**Problem details:**
Can you restate the lines of the entries below, word for word, from the first one through the line that includes "Click the comment"?
[Opening Extracted information section]
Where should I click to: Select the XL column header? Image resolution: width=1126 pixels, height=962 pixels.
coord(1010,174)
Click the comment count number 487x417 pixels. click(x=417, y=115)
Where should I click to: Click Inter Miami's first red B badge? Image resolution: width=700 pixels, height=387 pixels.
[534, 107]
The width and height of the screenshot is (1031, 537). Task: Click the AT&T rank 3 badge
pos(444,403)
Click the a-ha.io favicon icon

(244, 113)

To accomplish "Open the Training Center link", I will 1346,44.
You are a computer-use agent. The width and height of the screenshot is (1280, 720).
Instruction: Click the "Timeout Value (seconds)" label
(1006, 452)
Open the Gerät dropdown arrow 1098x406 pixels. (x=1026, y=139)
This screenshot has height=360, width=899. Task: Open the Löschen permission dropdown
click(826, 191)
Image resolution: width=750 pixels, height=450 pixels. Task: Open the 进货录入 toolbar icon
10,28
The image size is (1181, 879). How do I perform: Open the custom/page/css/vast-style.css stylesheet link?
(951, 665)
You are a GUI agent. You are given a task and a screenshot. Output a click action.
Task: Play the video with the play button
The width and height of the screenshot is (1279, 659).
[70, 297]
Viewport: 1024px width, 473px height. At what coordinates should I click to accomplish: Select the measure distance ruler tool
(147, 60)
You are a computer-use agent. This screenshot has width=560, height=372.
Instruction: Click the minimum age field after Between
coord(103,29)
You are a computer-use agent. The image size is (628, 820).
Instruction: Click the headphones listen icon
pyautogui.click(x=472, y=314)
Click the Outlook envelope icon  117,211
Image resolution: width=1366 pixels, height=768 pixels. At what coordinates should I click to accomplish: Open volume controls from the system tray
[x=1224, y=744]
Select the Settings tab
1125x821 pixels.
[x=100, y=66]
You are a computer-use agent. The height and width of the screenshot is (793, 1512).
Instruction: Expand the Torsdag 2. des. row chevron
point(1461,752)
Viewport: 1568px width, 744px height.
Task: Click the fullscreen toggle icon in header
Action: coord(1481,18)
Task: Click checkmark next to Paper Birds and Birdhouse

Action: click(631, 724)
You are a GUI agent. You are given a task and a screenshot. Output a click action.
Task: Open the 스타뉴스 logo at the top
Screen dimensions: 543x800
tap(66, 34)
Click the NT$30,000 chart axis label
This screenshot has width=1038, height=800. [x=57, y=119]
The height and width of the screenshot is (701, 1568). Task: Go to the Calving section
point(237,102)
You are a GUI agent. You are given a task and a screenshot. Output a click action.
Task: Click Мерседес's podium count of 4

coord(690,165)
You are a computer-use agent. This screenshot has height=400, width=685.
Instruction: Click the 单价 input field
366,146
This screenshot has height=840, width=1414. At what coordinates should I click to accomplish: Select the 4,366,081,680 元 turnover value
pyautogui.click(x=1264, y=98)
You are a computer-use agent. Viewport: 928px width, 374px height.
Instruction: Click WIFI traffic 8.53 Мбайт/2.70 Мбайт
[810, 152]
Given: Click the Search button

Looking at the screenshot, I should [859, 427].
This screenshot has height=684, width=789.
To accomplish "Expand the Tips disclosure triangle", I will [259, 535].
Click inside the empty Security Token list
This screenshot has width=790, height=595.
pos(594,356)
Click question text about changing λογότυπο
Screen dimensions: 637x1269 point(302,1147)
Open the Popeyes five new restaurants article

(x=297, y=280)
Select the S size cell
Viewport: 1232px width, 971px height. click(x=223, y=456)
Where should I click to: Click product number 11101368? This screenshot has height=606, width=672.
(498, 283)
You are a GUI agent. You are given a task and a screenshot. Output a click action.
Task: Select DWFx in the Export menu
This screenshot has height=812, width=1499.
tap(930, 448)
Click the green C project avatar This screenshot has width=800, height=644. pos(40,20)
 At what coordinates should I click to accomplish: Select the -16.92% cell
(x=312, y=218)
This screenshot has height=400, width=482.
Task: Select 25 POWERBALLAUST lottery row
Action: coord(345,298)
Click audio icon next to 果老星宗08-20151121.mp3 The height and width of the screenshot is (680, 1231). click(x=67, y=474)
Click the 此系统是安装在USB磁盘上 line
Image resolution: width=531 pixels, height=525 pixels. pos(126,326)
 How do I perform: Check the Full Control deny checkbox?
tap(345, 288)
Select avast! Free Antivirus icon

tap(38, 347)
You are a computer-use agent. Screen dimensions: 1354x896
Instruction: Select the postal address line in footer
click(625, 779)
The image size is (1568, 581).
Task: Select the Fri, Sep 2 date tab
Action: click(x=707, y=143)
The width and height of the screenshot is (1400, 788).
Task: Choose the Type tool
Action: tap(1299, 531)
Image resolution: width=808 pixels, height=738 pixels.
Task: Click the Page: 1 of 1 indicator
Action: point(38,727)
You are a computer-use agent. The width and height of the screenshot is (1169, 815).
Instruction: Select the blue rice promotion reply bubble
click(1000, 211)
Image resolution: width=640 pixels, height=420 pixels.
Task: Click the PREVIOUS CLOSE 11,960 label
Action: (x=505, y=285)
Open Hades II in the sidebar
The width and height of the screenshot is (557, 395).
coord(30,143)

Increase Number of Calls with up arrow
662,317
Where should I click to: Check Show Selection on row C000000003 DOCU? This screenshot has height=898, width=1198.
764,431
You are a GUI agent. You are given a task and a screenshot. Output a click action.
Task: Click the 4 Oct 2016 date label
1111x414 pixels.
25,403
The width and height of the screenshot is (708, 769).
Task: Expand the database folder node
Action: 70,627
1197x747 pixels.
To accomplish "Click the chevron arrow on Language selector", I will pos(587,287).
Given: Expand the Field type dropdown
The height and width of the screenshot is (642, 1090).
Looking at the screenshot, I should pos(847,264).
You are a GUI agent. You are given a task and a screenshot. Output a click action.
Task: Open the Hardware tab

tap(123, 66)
[Closing Extracted information section]
**Answer below:**
Where should I click to: Select the XL column header? Image resolution: width=1126 pixels, height=962 pixels.
coord(1010,174)
Click the comment count number 487x417 pixels. click(x=417, y=115)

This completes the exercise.